• **The problem**:
Output exactly the lines from the line that has "Switch to the Text editing tab" through the last line of the data below, with no pictures.

• **Records from a data source**:

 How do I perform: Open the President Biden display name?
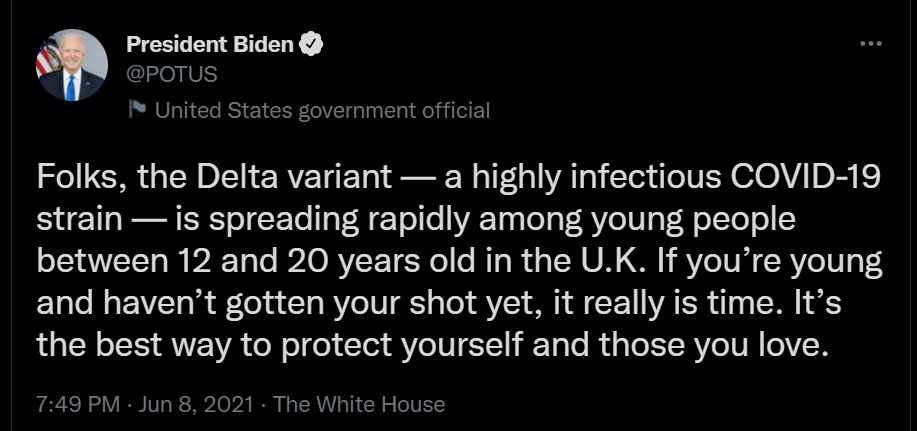210,44
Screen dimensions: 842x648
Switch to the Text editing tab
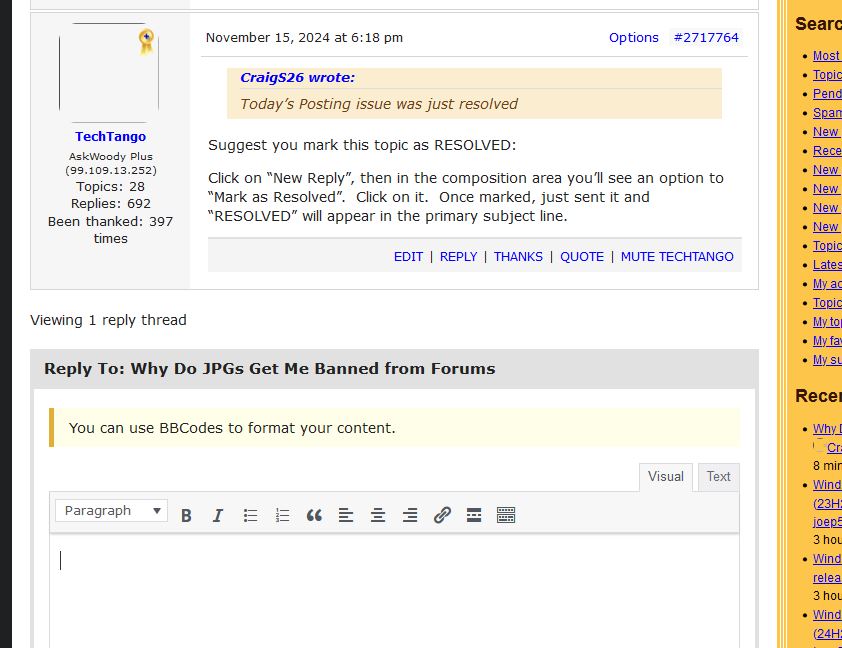[x=718, y=477]
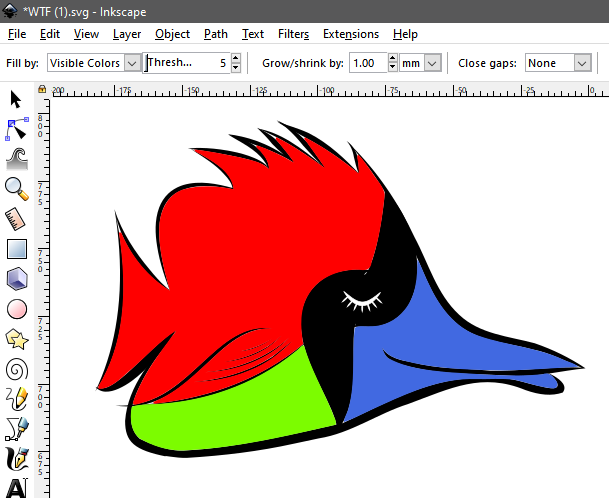This screenshot has width=609, height=498.
Task: Open the Fill by dropdown
Action: pyautogui.click(x=95, y=63)
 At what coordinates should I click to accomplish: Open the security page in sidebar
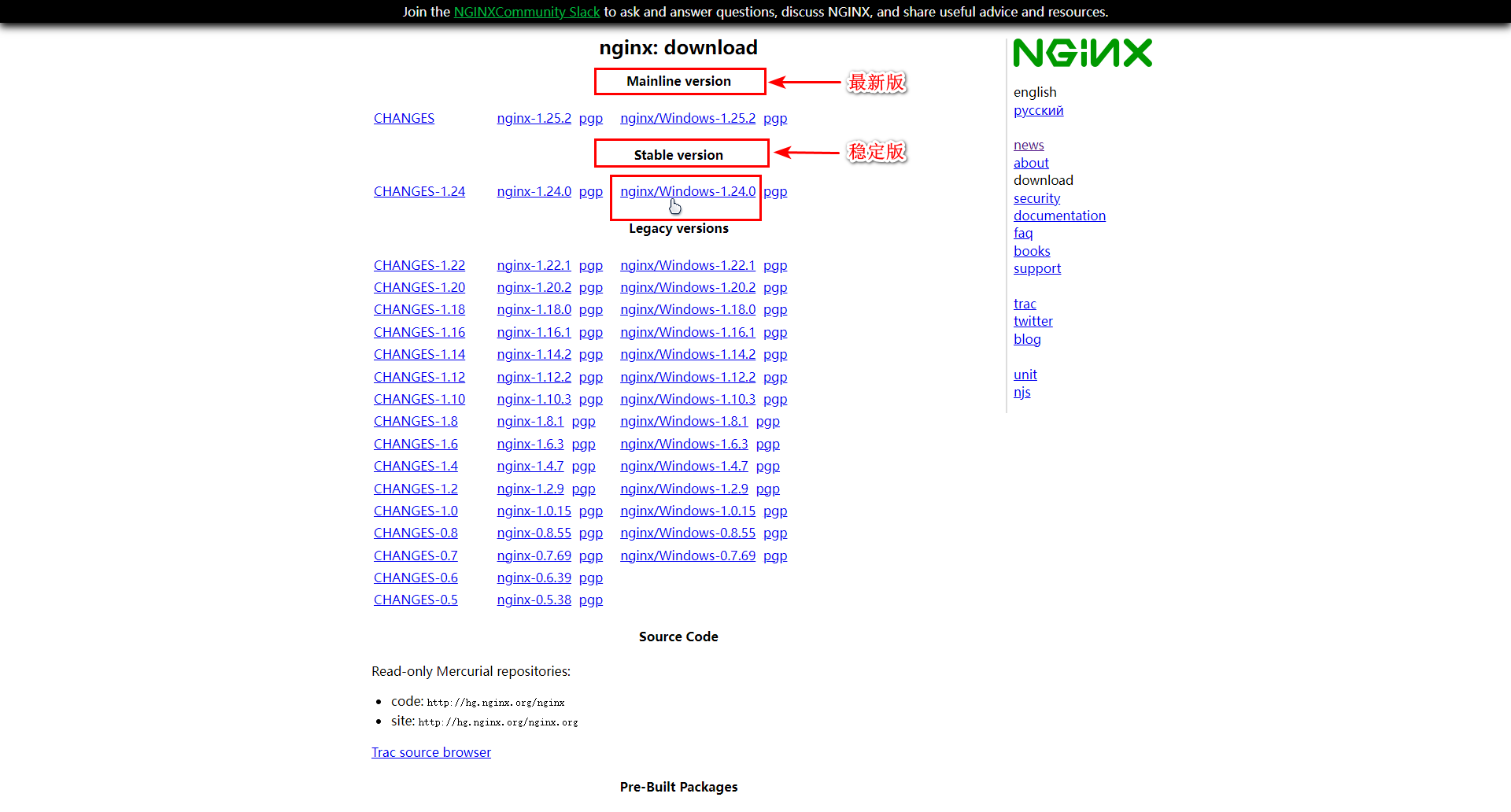(1036, 198)
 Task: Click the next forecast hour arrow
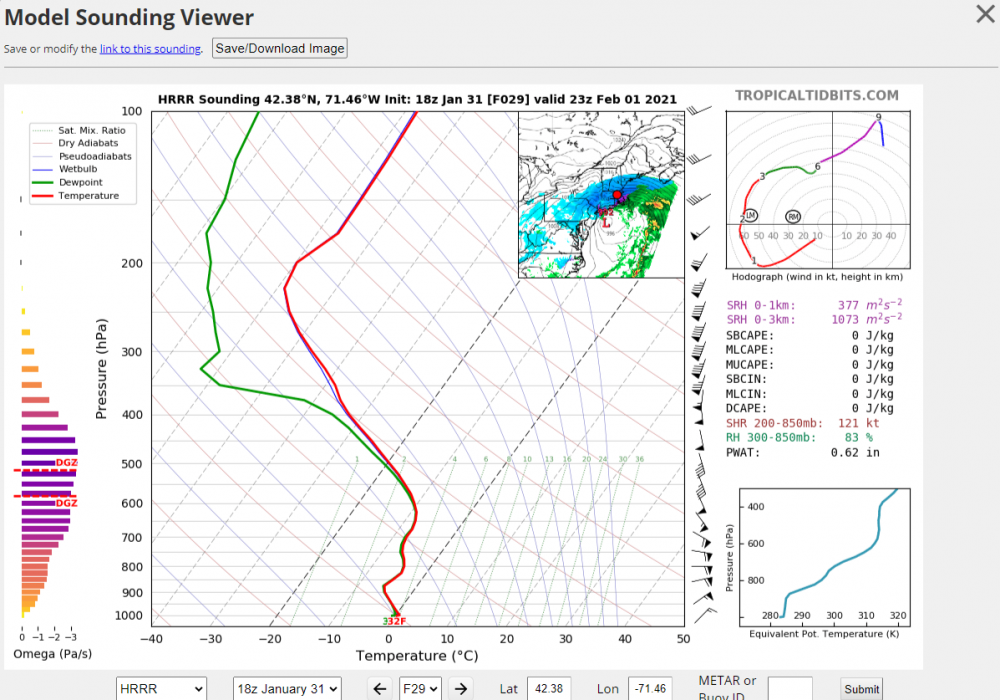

• **Problem solution**:
Switch to the Text editing tab
[x=718, y=477]
This screenshot has width=609, height=498.
Task: Open the Fill by dropdown
Action: pyautogui.click(x=95, y=63)
 At what coordinates should I click to accomplish: Open the security page in sidebar
(1036, 198)
 Task: Click the next forecast hour arrow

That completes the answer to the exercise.